Janice Okamoto, who is a Japanese-American survivor, talks about her parents building a life in Japantown, and saving up to build this laundry business. And then their evacuation was ordered, and they get interned and sent to Minidoka, and then they came back to Vanport, and then they lost everything again. It is absolutely heartbreaking. It’s not just a flood. It destroyed something that people built.

What was the impact on workshop participants? 

The workshop participants understand the responsibility of telling other people’s stories. They gain a new appreciation for listening to each other. You interact with people you never get to see normally. Where are the elders? Nobody looks for them. It’s amazing to go to their homes—they serve you coffee or tea, and you become kind of part of the family. They call you, you call them. There’s something really beautiful about that, especially in a city where you need to do that intentionally. It doesn’t happen that often that you talk to someone of a different race. It’s a very segregated city. This is something that allows people to get to know each other in such a safe way.

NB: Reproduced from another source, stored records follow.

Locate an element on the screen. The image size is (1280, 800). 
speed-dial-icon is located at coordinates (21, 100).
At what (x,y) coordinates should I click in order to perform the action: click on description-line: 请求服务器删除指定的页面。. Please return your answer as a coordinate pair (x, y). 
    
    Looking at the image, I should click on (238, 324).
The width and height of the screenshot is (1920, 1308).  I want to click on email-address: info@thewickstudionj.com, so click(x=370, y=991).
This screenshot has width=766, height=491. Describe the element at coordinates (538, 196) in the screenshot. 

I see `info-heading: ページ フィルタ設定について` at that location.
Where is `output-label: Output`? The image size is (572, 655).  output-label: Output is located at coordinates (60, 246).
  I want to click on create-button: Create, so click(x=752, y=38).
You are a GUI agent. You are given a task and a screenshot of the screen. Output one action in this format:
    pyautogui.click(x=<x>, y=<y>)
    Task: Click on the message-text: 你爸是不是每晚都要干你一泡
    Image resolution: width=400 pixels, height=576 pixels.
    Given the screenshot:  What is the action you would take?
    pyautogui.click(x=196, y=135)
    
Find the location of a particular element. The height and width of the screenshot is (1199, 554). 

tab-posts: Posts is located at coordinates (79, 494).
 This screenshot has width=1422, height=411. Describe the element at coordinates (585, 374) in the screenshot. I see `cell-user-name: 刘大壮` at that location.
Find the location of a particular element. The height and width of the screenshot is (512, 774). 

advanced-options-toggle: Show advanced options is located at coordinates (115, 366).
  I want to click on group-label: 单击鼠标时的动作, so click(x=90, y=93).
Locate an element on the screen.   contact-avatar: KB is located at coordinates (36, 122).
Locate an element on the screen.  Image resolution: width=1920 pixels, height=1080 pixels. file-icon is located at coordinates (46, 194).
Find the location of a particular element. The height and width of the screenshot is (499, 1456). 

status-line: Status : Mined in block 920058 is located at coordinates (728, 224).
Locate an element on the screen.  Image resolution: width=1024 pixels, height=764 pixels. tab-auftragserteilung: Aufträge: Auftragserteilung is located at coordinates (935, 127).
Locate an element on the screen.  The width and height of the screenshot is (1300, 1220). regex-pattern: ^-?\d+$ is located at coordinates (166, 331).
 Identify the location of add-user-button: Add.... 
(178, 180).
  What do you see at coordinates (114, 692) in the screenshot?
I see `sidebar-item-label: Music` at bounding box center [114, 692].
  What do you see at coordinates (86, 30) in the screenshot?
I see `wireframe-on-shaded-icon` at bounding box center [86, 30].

And the impact on interviewees?

I think what’s happening is they are finally getting their experiences validated. I think there’s some sense of closure, a feeling that they matter, that they are part of history, that they’re important. There’s something really beautiful in seeing yourself being seen and being recognized and being loved by a community, by a city that doesn’t really send that message. With all the oral history projects and research that’s been done, the missing piece is returning the story to the community where it belongs. I think there’s something beautiful that happens when you see your story reflected and mirrored in these stories that are really celebratory. 

Families are very excited to have their loved ones interviewed, especially those in their 80s and 90s. We constantly get phone calls from family members saying, “My mom has cancer; she wants to record her memories; can you do it?” We had a family who interviewed their loved one and then she passed away. This has become a beautiful family project—people have this piece of history for their own family that’s been captured and preserved.

The Vanport Mosaic Festival runs May 27–30.